ContactMonkey is significantly reducing its Microsoft Graph access from broad directory permissions (Directory.Read.All) to targeted group membership access (GroupMember.Read.All). This ensures ContactMonkey only accesses the specific data required for your distribution list expansions.
⚠️ Important: The Exchange Web Services (EWS) integration is also migrating to the Exchange Online Admin API. If your organization uses this expansion method, please follow the steps here to complete that update separately.
What is the GroupMember.Read.All Permission?
GroupMember.Read.All reduces the scope of the permissions required for our Microsoft Graph integration. By lowering this permission from Directory.Read.All to GroupMember.Read.All, you are ensuring that our presence in your Microsoft tenant is less intrusive, enhancing security for your organization while keeping ContactMonkey functionality the same.
Actions Required to Prepare Your Tenant
To enable this transition, your IT team will need to grant a specific permission for the integration. A ContactMonkey Admin or Owner can go to Settings → Integrations to see which account is being used for other Utility integrations.
1. Update API Permissions (IT Admin)
| API Resource | Permission Type | Scope |
| Microsoft Graph | Delegated | GroupMember.Read.All |
Your IT Administrator must update the ContactMonkey app registration in Microsoft Entra ID (Azure AD) with the above scopes.
To enable the GroupMember.Read.All permission, please use the following Admin Consent URL:
3. ContactMonkey "Flips the Switch" (Graph Specific)
Once administrative consent is granted, contact our Support team at support@contactmonkey.com.
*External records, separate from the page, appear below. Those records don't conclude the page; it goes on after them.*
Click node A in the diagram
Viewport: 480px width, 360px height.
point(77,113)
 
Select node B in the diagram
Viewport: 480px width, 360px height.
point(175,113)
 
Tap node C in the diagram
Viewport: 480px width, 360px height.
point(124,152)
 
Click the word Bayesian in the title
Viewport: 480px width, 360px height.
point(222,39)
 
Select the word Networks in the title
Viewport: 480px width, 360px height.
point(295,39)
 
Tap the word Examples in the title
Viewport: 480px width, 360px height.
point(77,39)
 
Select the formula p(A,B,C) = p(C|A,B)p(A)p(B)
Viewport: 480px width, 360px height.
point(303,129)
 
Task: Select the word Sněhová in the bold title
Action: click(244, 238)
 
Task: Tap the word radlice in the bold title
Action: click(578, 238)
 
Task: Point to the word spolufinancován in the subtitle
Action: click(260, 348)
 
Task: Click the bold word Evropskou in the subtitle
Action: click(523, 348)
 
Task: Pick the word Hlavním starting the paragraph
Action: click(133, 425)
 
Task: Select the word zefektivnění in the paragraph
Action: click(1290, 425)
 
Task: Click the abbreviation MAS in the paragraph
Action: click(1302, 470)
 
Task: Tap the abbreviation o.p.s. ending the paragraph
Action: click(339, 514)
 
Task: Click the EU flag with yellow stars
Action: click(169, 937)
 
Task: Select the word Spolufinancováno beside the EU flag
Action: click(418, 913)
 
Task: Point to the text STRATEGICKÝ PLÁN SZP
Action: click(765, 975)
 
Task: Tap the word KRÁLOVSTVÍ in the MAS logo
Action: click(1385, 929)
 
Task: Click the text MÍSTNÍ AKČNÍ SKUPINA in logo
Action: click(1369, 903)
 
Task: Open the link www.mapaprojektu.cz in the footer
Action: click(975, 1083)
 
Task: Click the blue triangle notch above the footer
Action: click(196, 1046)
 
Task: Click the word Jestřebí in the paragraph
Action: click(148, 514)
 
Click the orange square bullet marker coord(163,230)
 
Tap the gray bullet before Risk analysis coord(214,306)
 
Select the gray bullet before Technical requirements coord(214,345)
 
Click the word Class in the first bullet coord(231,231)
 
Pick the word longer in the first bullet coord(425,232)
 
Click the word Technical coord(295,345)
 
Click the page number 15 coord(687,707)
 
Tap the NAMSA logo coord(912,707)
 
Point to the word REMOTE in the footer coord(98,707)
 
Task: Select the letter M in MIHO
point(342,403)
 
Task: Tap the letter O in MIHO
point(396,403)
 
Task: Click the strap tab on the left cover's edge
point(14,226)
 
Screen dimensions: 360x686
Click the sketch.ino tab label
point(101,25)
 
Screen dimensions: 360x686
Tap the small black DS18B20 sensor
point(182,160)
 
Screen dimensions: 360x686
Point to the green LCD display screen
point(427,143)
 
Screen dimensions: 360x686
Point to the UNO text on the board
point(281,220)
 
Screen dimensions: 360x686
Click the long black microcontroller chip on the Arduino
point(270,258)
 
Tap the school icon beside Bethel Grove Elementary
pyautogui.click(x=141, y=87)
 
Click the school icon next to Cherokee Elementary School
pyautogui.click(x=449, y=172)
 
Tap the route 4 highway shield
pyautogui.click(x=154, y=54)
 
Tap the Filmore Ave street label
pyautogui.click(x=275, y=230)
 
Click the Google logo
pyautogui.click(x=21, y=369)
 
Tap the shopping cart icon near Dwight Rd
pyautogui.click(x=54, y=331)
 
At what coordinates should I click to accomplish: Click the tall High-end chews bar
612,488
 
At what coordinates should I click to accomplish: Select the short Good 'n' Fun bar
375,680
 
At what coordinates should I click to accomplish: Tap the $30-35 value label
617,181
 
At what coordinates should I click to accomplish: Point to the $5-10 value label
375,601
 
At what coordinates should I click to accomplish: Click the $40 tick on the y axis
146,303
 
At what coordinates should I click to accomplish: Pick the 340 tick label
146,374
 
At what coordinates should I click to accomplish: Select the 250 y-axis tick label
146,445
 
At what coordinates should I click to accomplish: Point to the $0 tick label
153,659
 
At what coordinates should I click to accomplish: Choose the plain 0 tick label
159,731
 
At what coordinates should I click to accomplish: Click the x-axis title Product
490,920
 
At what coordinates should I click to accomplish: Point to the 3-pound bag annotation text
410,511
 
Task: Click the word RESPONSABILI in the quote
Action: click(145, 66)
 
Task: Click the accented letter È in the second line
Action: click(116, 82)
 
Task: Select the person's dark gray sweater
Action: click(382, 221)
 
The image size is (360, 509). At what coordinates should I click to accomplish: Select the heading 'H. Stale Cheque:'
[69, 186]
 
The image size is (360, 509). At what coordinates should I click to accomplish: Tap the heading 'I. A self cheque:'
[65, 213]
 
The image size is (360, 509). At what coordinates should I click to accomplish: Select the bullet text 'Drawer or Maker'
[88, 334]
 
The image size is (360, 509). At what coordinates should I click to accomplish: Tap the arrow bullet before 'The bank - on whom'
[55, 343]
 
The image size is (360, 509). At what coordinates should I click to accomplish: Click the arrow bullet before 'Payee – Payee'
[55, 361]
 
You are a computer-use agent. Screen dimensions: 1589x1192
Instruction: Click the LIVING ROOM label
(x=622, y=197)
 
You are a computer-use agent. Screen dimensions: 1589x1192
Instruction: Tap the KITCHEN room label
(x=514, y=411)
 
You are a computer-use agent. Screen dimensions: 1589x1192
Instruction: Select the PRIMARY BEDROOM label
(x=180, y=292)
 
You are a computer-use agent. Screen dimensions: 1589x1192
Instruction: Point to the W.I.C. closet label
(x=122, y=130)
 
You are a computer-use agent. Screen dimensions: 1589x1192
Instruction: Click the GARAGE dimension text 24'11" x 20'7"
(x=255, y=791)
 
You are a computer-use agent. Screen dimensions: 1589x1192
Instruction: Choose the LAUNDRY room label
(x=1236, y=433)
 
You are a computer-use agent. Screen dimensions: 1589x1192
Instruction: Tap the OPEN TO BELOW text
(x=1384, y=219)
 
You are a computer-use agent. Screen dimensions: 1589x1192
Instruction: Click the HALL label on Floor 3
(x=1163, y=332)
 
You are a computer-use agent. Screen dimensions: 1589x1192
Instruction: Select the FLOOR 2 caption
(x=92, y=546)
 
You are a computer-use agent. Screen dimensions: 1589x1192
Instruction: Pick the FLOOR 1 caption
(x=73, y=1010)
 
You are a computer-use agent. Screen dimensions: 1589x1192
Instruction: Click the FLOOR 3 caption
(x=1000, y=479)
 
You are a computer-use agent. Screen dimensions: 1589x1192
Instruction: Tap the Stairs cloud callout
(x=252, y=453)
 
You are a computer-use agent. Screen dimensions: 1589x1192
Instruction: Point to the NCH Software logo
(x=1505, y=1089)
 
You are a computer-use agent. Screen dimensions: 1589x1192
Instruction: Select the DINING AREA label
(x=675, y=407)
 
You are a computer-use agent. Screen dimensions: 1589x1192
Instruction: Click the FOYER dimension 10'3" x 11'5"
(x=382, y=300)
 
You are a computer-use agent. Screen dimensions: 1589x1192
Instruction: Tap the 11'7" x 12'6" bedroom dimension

They will manually disable the legacy Directory.Read.All permission for your account.
- Note: This step must be completed before Step 4 can take place.
4. Account Reconnection
Once Support confirms the change from Step 3, a ContactMonkey admin must navigate back to Settings → Integrations:
- Graph Utility Tile: Click "Sign Out," then "Connect" again.
- Exchange Admin Utility Tile: Locate this new tile (beside the EWS tile) and click "Sign In" to initialize the new API connection.